When each independent team works effectively, a company can solve any remaining problem through collaboration between teams. An organisation where teams and individuals are constantly concerned with issues in other teams, to the detriment of their responsibilities, descends into ineffective chaos. Realistically, most startups exist somewhere on a spectrum between these two states, with some teams who work effectively and others who consistently mishandle their responsibilities.

This uneven distribution of competence commonly challenges startup leaders and individual contributors because for one team to succeed, another typically needs to have their house in order. In small companies especially, teams tend to work downstream of other teams and are therefore highly impacted by their coworkers down the hall. For example, life for a support team can be comfortable or arduous, depending on the quality of the product they support. Sales teams can live and die by the quality of the leads they receive from their colleagues in marketing. Product teams depend on customer success teams to manage customer expectations. Engineering teams depend on product teams for product strategy. Individual contributors depend on leaders for direction.

So, how much should competent people, confidently managing their responsibilities, meddle in the affairs of other teams they perceive to be dropping the ball?

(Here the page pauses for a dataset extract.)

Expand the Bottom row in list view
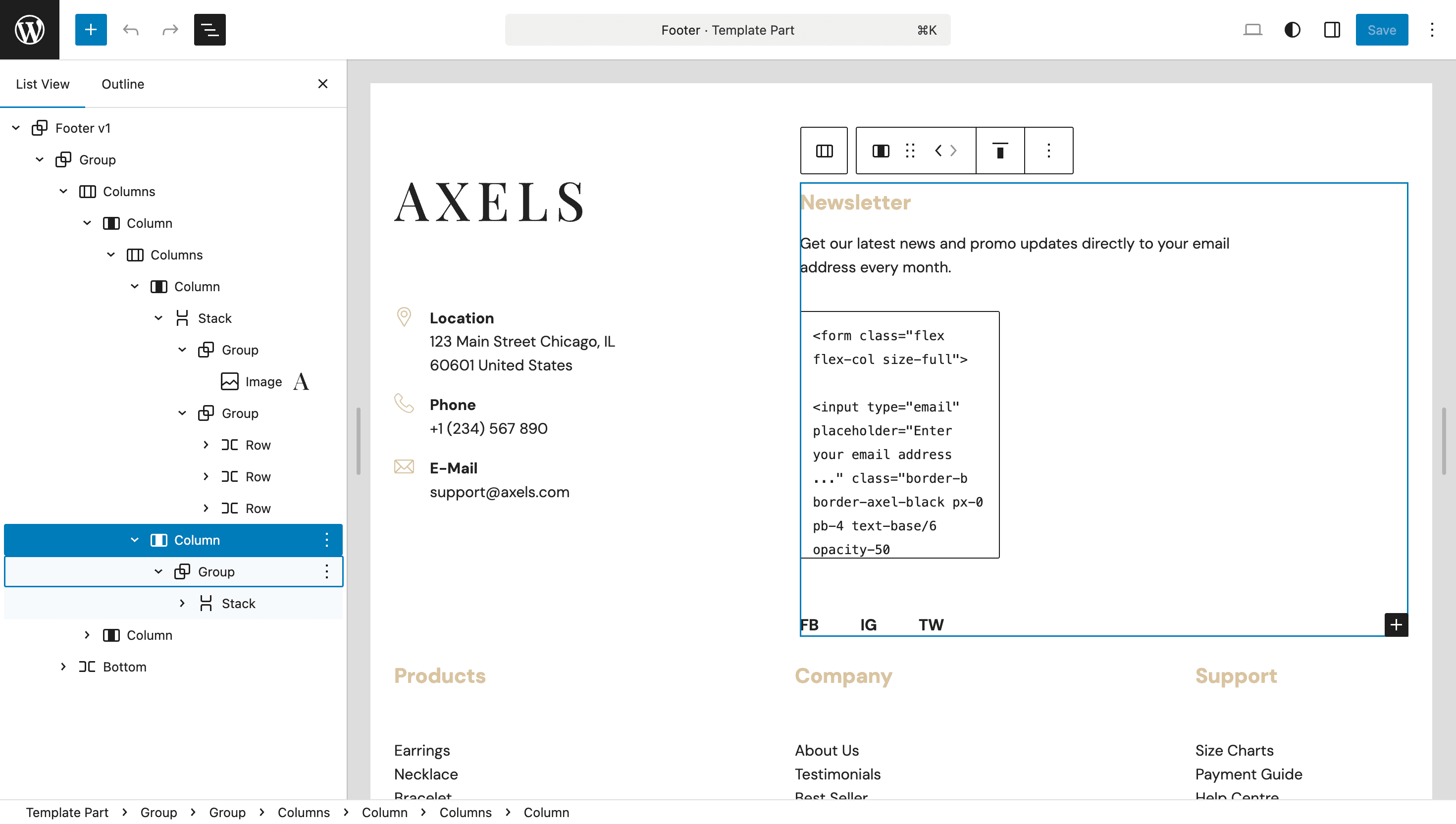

Conventional career advice is for individuals to focus primarily on their areas of ownership. Getting too invested in resolving problems you ultimately cannot control is a recipe for unnecessary stress and can sour an otherwise enjoyable job. Stephen Covey famously articulates this in his book, The 7 Habits of Highly Effective People, outlining three buckets for problems in business and life more generally:

While this is sound advice, it’s better suited to individuals in large organisations, where deeply entrenched processes, politics, and other organisational structures make it incredibly difficult to affect change in areas other than your own. In these organisations, if you try too hard to transform the organisation around you, you can inflict unnecessary stress on yourself and potentially sabotage your career. In startups, however, individuals have much more agency, and the best thing you can do for your career is to exercise this agency.

Startups are small teams. In a small team, each person accounts for a considerable share of the effort expended and responsibilities owned by the whole. When a big chunk of a small team fails, the team usually fails. In an early-stage startup, almost everything falls within every single person’s circle of influence, if not control. So, most employees of an early-stage startup can affect change in any department if they try hard enough.

Not only is it possible for most employees of an early-stage startup to affect just about any type of change, but it’s also crucial for career success. In a large enough organisation, you can progress your career despite your employer’s challenges. In a startup, you only succeed as an individual if your startup succeeds. If you leave problems unresolved to avoid stepping on people’s toes, your startup may fail.

So, leaders and individual contributors should focus on their areas of ownership. Most of the time, in a startup, this is more than a full-time job anyway. However, for a startup to succeed, capable people must influence all parts of the business because failure in one team can be an existential threat to a small company.

Employees of large organisations should be more conservative when assessing their circle of influence and control, if for no other reason than mental health. In a startup, however, assuming you have broad agency and influence is best. When startups win, it’s thanks to people like this.